Experiment Design Planner
Purpose
Help the user plan experiments that can actually answer a research question. This skill is based on the handbook's experiment design principles: start simple, begin with baselines, change one variable at a time, state hypotheses before running, and document negative results.
The output is an experiment plan that can be run, logged, and later explained in a paper or advisor meeting.
When to Use
- User wants to run a new experiment or ablation
- User has unclear or noisy experimental results
- User is preparing baselines and metrics
- User is changing several model or data choices at once
- User needs a reproducible experiment plan before using cluster time
Workflow
Stage 1: State the Research Question
Ask:
- What claim should this experiment support or refute?
- What is the smallest result that would be meaningful?
- What existing baseline should it beat, match, or clarify?
If the question is vague, rewrite it into a testable form.
Stage 2: Write Hypotheses Before Running
Capture:
- Primary hypothesis
- Alternative explanations
- Expected direction of change
- Expected metric movement
- Failure mode that would falsify the hypothesis
Do not let the user run first and rationalize later.
Stage 3: Define the Experimental Unit
Specify:
- Dataset and split
- Preprocessing
- Model or method
- Baselines
- Metrics
- Random seeds
- Compute budget
- Number of repeats
- Hardware/environment
If the user lacks a baseline, start there.

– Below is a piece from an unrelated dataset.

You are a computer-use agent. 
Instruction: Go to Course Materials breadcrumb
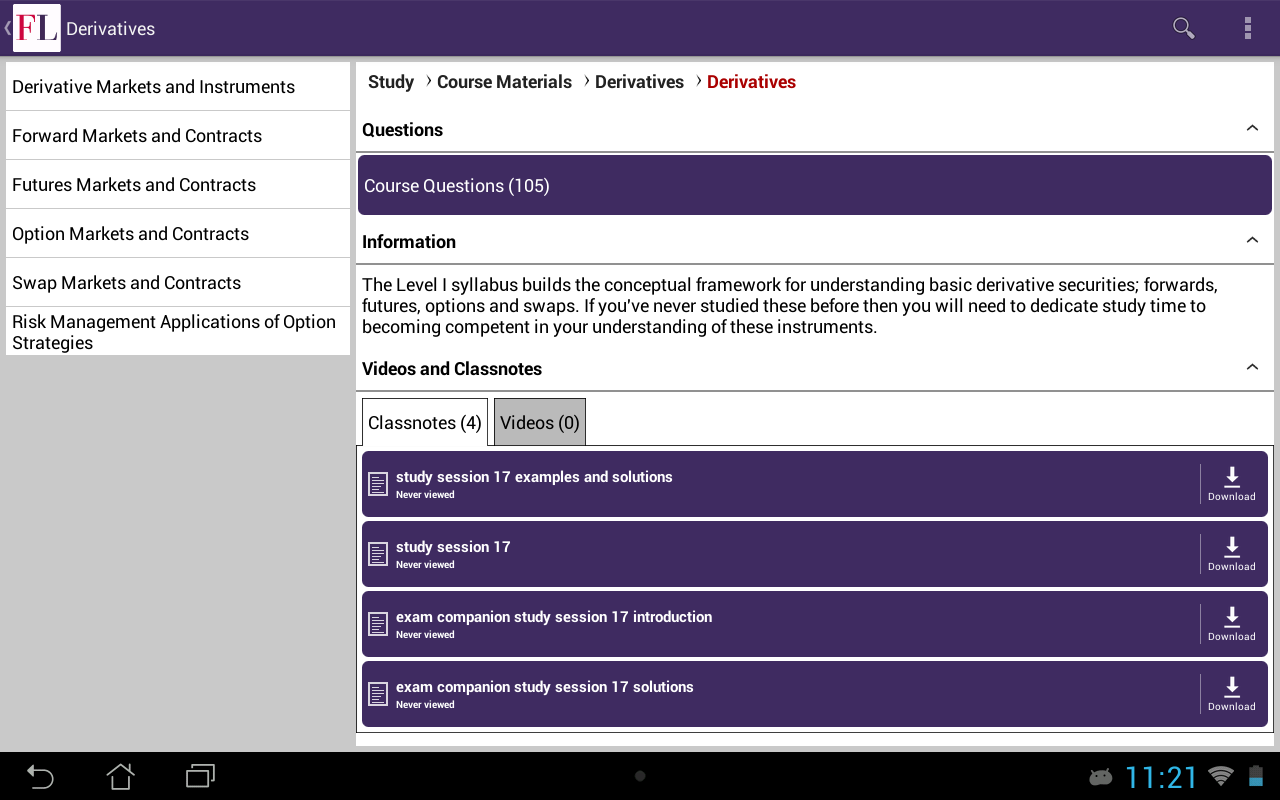click(x=504, y=82)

Stage 4: One-Variable Discipline
List variables:
- Independent variable: what changes
- Controlled variables: what must stay fixed
- Nuisance variables: what could confound results
If the plan changes multiple variables, split it into an ordered ablation table.
Stage 5: Logging and Negative Results
Define the required log fields:
- Config path or commit hash
- Dataset version
- Seed
- Hyperparameters
- Metrics
- Runtime
- Failure notes
- Plot/table output path
Make negative results first-class. A failed run should still answer what was tried and what was learned.

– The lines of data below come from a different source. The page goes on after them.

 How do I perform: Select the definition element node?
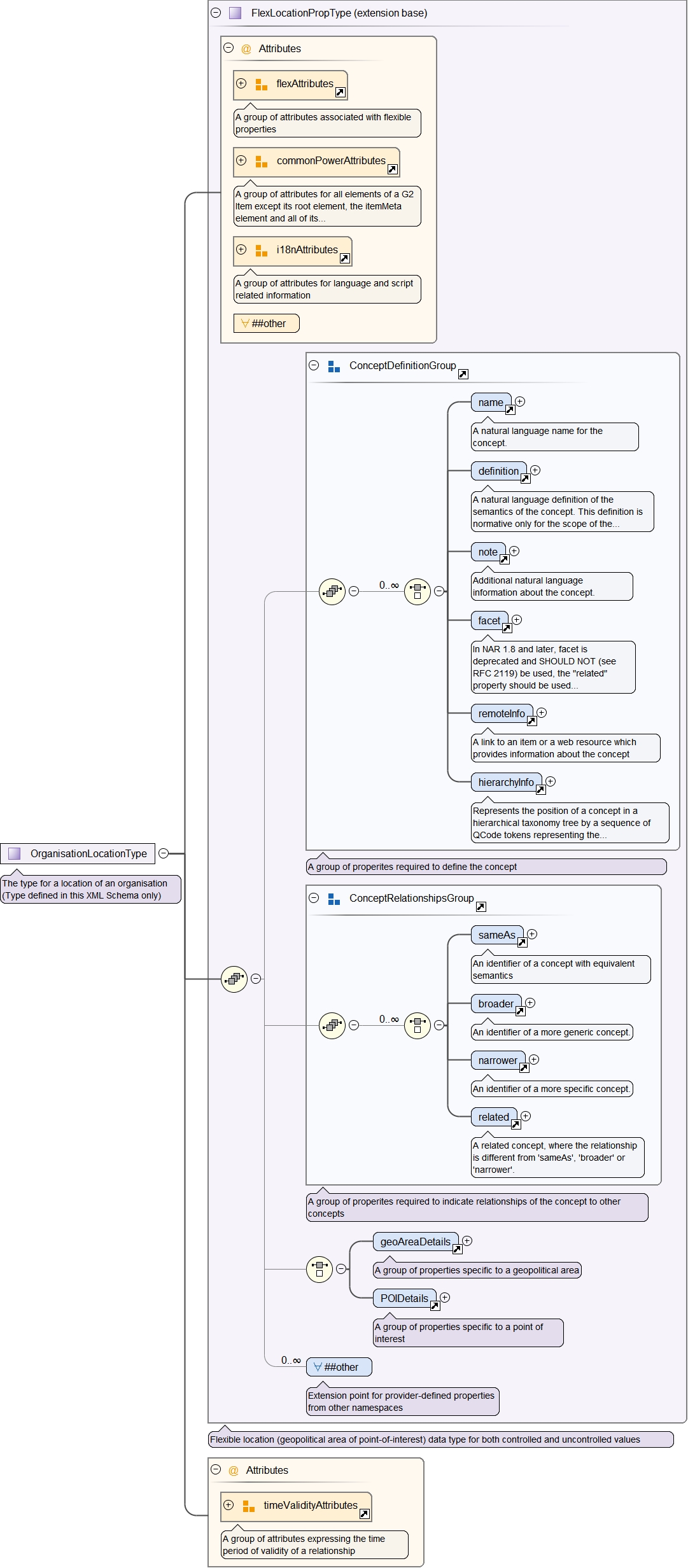click(x=498, y=471)
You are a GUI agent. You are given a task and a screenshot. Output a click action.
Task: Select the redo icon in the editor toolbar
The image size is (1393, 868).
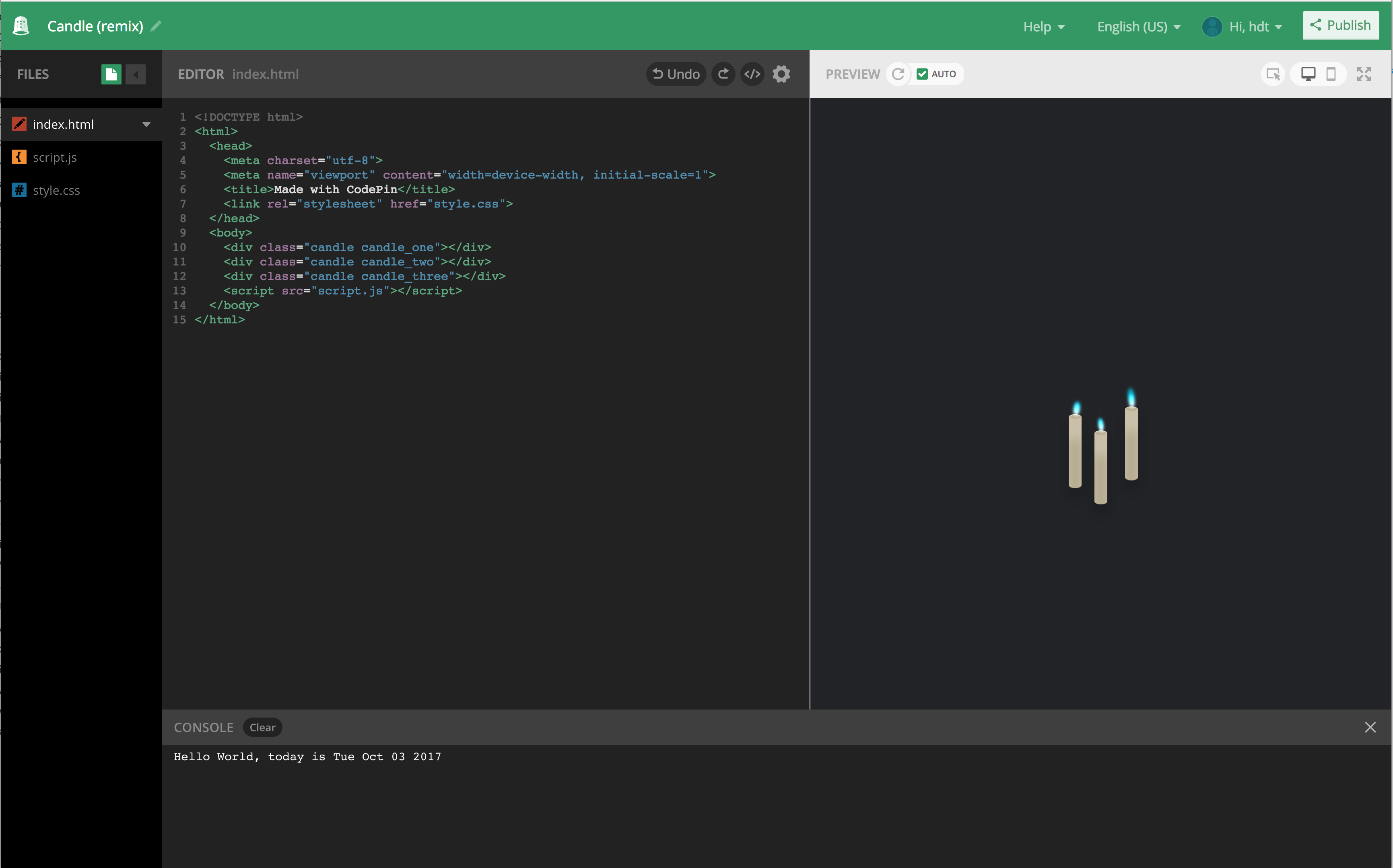click(x=723, y=74)
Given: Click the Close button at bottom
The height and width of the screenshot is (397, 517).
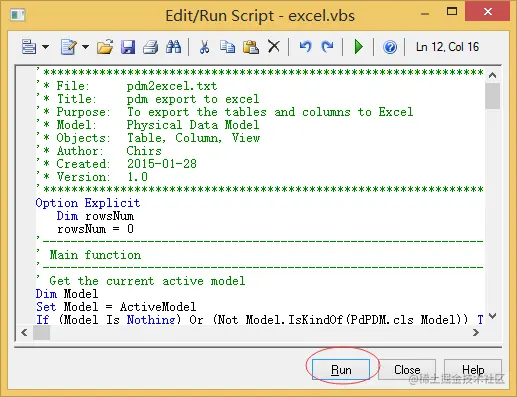Looking at the screenshot, I should point(407,370).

Stage 6: Produce the Artifact
Save to
~/phd-log/experiments/YYYY-MM-DD-[short-name].md
.
markdown
# Experiment Plan — [Short Name]
## Research question
[Question]
## Hypotheses
- Primary:
- Alternatives:
- Falsification condition:
## Setup
- Dataset:
- Split:
- Baseline:
- Method:
- Metrics:
- Seeds / repeats:
- Compute:
- Environment:
## Variables
|---|---|---|---|
| Independent | | | |
| Controlled | | | |
| Nuisance | | | |
## Run table
|---|---|---|---|---|
## Logging checklist
- [ ] Config saved
- [ ] Code commit recorded
- [ ] Dataset version recorded
- [ ] Seed recorded
- [ ] Metrics saved
- [ ] Failure notes saved
- [ ] Plot/table path saved
## Decision rule
If [condition], then [next step]. If not, [fallback].
Tone
Be concrete and conservative. The best experiment plan is usually smaller than the user's first instinct.
What Not to Do
- Do not accept experiments without a hypothesis.
- Do not let the user compare against no baseline.
- Do not bury changed variables in prose.
- Do not treat negative results as wasted time.